> [Dataset entries]:
━━━━━━━━━━

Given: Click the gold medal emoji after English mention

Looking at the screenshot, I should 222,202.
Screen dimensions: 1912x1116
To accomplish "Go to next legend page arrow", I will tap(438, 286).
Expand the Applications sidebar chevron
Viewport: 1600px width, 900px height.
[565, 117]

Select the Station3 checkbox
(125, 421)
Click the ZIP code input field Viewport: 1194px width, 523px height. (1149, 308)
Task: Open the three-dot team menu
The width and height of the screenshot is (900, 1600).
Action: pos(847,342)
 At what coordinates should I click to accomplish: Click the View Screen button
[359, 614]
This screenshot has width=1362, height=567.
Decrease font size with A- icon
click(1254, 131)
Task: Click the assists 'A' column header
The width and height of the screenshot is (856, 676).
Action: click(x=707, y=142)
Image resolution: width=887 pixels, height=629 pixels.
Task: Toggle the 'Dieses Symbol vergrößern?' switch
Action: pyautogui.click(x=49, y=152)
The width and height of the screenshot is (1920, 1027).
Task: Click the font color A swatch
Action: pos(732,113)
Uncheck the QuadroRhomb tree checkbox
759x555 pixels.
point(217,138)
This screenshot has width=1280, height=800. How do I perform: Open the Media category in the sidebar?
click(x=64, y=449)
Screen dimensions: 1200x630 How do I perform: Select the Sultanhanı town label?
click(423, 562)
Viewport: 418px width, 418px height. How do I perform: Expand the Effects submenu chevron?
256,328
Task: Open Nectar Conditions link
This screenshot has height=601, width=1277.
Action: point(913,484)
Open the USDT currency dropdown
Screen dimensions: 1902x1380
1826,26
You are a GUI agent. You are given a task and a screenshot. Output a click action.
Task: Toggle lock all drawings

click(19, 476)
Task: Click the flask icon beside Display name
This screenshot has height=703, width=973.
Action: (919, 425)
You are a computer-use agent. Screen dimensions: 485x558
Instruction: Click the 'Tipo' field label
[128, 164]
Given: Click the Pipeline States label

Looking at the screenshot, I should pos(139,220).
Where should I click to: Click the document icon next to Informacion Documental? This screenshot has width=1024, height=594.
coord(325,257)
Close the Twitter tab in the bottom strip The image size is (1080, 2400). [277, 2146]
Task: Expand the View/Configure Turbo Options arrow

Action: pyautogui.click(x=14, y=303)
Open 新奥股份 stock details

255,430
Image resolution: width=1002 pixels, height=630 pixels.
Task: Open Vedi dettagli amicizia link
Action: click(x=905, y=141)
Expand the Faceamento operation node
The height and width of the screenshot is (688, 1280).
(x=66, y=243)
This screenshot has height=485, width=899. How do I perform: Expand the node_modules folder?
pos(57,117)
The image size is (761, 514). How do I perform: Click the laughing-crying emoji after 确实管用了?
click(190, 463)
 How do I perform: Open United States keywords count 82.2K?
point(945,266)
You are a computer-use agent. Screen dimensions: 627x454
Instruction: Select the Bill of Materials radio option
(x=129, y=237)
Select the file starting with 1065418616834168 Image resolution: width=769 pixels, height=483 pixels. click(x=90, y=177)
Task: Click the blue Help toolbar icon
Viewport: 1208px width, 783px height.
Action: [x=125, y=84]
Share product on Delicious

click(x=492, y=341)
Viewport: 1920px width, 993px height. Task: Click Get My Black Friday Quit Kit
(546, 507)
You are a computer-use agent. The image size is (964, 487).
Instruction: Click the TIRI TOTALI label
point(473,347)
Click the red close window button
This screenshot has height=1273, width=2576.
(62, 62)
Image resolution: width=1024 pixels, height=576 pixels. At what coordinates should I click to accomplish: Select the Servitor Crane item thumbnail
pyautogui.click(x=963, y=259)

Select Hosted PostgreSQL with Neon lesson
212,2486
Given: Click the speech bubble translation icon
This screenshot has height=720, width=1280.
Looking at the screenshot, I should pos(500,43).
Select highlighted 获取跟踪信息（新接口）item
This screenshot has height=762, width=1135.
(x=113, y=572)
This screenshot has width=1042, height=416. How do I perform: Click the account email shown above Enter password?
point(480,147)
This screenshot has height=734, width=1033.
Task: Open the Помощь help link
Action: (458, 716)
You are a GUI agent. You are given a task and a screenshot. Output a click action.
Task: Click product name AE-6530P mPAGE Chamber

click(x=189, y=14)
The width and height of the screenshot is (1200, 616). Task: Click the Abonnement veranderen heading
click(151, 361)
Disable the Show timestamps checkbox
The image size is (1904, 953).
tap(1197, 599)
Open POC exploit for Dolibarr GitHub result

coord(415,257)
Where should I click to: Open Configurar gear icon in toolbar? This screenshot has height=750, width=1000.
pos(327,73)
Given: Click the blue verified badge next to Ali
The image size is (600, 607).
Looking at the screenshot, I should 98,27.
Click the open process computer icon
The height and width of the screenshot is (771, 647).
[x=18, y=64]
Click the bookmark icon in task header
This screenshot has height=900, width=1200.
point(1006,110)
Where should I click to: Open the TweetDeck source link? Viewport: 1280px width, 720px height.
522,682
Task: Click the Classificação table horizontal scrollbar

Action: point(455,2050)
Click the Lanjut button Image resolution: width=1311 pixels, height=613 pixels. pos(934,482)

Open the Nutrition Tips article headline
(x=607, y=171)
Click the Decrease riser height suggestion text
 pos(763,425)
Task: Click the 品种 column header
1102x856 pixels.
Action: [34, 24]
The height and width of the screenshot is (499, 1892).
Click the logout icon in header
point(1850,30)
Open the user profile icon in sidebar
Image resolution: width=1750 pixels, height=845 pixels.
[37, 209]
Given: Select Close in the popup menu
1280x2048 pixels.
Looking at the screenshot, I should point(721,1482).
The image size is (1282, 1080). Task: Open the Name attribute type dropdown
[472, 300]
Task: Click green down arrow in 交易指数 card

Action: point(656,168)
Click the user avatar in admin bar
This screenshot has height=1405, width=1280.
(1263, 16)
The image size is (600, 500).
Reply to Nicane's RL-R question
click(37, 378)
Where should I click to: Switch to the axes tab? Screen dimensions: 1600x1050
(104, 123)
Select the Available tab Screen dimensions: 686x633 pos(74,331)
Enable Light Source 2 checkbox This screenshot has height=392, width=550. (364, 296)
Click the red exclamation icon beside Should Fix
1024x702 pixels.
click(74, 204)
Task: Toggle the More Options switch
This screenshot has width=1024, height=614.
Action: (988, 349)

━━━━━━━━━━

Each entry above should be written again exactly.

Given: Click the gold medal emoji after English mention

Looking at the screenshot, I should 222,202.
Screen dimensions: 1912x1116
To accomplish "Go to next legend page arrow", I will tap(438, 286).
Expand the Applications sidebar chevron
Viewport: 1600px width, 900px height.
[565, 117]

Select the Station3 checkbox
(125, 421)
Click the ZIP code input field Viewport: 1194px width, 523px height. (1149, 308)
Task: Open the three-dot team menu
The width and height of the screenshot is (900, 1600).
Action: pos(847,342)
 At what coordinates should I click to accomplish: Click the View Screen button
[359, 614]
This screenshot has width=1362, height=567.
Decrease font size with A- icon
click(1254, 131)
Task: Click the assists 'A' column header
The width and height of the screenshot is (856, 676).
Action: click(x=707, y=142)
Image resolution: width=887 pixels, height=629 pixels.
Task: Toggle the 'Dieses Symbol vergrößern?' switch
Action: pyautogui.click(x=49, y=152)
The width and height of the screenshot is (1920, 1027).
Task: Click the font color A swatch
Action: pos(732,113)
Uncheck the QuadroRhomb tree checkbox
759x555 pixels.
point(217,138)
This screenshot has width=1280, height=800. How do I perform: Open the Media category in the sidebar?
click(x=64, y=449)
Screen dimensions: 1200x630 How do I perform: Select the Sultanhanı town label?
click(423, 562)
Viewport: 418px width, 418px height. How do I perform: Expand the Effects submenu chevron?
256,328
Task: Open Nectar Conditions link
This screenshot has height=601, width=1277.
Action: point(913,484)
Open the USDT currency dropdown
Screen dimensions: 1902x1380
1826,26
You are a GUI agent. You are given a task and a screenshot. Output a click action.
Task: Toggle lock all drawings

click(19, 476)
Task: Click the flask icon beside Display name
This screenshot has height=703, width=973.
Action: (919, 425)
You are a computer-use agent. Screen dimensions: 485x558
Instruction: Click the 'Tipo' field label
[128, 164]
Given: Click the Pipeline States label

Looking at the screenshot, I should pos(139,220).
Where should I click to: Click the document icon next to Informacion Documental? This screenshot has width=1024, height=594.
coord(325,257)
Close the Twitter tab in the bottom strip The image size is (1080, 2400). [277, 2146]
Task: Expand the View/Configure Turbo Options arrow

Action: pyautogui.click(x=14, y=303)
Open 新奥股份 stock details

255,430
Image resolution: width=1002 pixels, height=630 pixels.
Task: Open Vedi dettagli amicizia link
Action: click(x=905, y=141)
Expand the Faceamento operation node
The height and width of the screenshot is (688, 1280).
(x=66, y=243)
This screenshot has height=485, width=899. How do I perform: Expand the node_modules folder?
pos(57,117)
The image size is (761, 514). How do I perform: Click the laughing-crying emoji after 确实管用了?
click(190, 463)
 How do I perform: Open United States keywords count 82.2K?
point(945,266)
You are a computer-use agent. Screen dimensions: 627x454
Instruction: Select the Bill of Materials radio option
(x=129, y=237)
Select the file starting with 1065418616834168 Image resolution: width=769 pixels, height=483 pixels. click(x=90, y=177)
Task: Click the blue Help toolbar icon
Viewport: 1208px width, 783px height.
Action: [x=125, y=84]
Share product on Delicious

click(x=492, y=341)
Viewport: 1920px width, 993px height. Task: Click Get My Black Friday Quit Kit
(546, 507)
You are a computer-use agent. The image size is (964, 487).
Instruction: Click the TIRI TOTALI label
point(473,347)
Click the red close window button
This screenshot has height=1273, width=2576.
(62, 62)
Image resolution: width=1024 pixels, height=576 pixels. At what coordinates should I click to accomplish: Select the Servitor Crane item thumbnail
pyautogui.click(x=963, y=259)

Select Hosted PostgreSQL with Neon lesson
212,2486
Given: Click the speech bubble translation icon
This screenshot has height=720, width=1280.
Looking at the screenshot, I should pos(500,43).
Select highlighted 获取跟踪信息（新接口）item
This screenshot has height=762, width=1135.
(x=113, y=572)
This screenshot has width=1042, height=416. How do I perform: Click the account email shown above Enter password?
point(480,147)
This screenshot has height=734, width=1033.
Task: Open the Помощь help link
Action: (458, 716)
You are a GUI agent. You are given a task and a screenshot. Output a click action.
Task: Click product name AE-6530P mPAGE Chamber

click(x=189, y=14)
The width and height of the screenshot is (1200, 616). Task: Click the Abonnement veranderen heading
click(151, 361)
Disable the Show timestamps checkbox
The image size is (1904, 953).
tap(1197, 599)
Open POC exploit for Dolibarr GitHub result

coord(415,257)
Where should I click to: Open Configurar gear icon in toolbar? This screenshot has height=750, width=1000.
pos(327,73)
Given: Click the blue verified badge next to Ali
The image size is (600, 607).
Looking at the screenshot, I should 98,27.
Click the open process computer icon
The height and width of the screenshot is (771, 647).
[x=18, y=64]
Click the bookmark icon in task header
This screenshot has height=900, width=1200.
point(1006,110)
Where should I click to: Open the TweetDeck source link? Viewport: 1280px width, 720px height.
522,682
Task: Click the Classificação table horizontal scrollbar

Action: point(455,2050)
Click the Lanjut button Image resolution: width=1311 pixels, height=613 pixels. pos(934,482)

Open the Nutrition Tips article headline
(x=607, y=171)
Click the Decrease riser height suggestion text
 pos(763,425)
Task: Click the 品种 column header
1102x856 pixels.
Action: [34, 24]
The height and width of the screenshot is (499, 1892).
Click the logout icon in header
point(1850,30)
Open the user profile icon in sidebar
Image resolution: width=1750 pixels, height=845 pixels.
[37, 209]
Given: Select Close in the popup menu
1280x2048 pixels.
Looking at the screenshot, I should point(721,1482).
The image size is (1282, 1080). Task: Open the Name attribute type dropdown
[472, 300]
Task: Click green down arrow in 交易指数 card

Action: point(656,168)
Click the user avatar in admin bar
This screenshot has height=1405, width=1280.
(1263, 16)
The image size is (600, 500).
Reply to Nicane's RL-R question
click(37, 378)
Where should I click to: Switch to the axes tab? Screen dimensions: 1600x1050
(104, 123)
Select the Available tab Screen dimensions: 686x633 pos(74,331)
Enable Light Source 2 checkbox This screenshot has height=392, width=550. (364, 296)
Click the red exclamation icon beside Should Fix
1024x702 pixels.
click(74, 204)
Task: Toggle the More Options switch
This screenshot has width=1024, height=614.
Action: (988, 349)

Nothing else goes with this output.